Endoplasmic Reticulum Structure Determines Optimal Ribosome Density

TL;DR

This paper presents a biophysical model explaining how the structure of the endoplasmic reticulum influences ribosome density, predicting structural preferences based on protein demand and comparing results with experimental data.

Contribution

The study introduces a model linking ER structure to ribosome distribution, providing a physical explanation for structural differences and their functional implications.

Findings

Flat sheets require higher ribosome coverage to match flux

Tubules need fewer ribosomes due to higher capture efficiency

Model predictions align with experimental observations

Abstract

Recent work has shown an increasing interest in understanding the structure of the endoplasmic reticulum (ER) and how ribosomes are displayed on it.

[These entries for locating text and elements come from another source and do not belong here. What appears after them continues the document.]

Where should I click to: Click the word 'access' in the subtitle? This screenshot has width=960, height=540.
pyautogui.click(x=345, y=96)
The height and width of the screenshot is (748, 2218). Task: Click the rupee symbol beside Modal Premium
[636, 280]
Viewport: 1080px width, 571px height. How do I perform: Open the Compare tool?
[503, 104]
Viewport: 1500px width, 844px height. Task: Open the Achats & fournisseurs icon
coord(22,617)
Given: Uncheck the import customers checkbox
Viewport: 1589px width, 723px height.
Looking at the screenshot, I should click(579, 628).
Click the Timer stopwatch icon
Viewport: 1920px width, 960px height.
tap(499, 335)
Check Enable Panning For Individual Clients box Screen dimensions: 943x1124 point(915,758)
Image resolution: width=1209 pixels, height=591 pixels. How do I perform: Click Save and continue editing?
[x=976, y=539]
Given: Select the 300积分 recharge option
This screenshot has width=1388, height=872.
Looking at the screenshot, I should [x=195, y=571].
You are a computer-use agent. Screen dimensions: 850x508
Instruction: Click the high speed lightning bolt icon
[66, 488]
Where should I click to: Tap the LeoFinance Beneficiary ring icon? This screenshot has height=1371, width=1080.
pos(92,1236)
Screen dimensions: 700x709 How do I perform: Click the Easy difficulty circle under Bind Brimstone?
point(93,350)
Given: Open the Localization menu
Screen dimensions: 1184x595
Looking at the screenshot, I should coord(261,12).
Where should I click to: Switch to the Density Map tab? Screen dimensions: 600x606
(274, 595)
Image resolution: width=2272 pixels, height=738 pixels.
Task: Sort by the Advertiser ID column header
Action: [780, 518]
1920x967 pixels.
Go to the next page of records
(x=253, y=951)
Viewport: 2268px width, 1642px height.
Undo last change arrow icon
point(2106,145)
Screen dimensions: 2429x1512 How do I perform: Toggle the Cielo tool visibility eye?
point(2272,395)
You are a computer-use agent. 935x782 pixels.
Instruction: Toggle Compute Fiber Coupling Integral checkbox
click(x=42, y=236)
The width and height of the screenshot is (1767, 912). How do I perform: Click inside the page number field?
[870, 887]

Here we present a model that explains a physical reason for why the cell creates different structures of the ER. Due to the diffusion of biomolecules, we find that flat sheets and a matrix of tubules have different regimes of optimized capture efficiency. We extend the model to explain the observed difference in density of ribosomes on the structures of the ER. Due to the capture efficiency of tubules, less ribosomes are needed on those structures. For flat sheets, more ribosome coverage at biological separation distance is needed to match the same fraction of relative flux. We then push the model to predict that depending on the future life of the translated protein and overall demand for protein expression, the cell will utilize one structure of the ER over another. Predictions are compared with experimental data.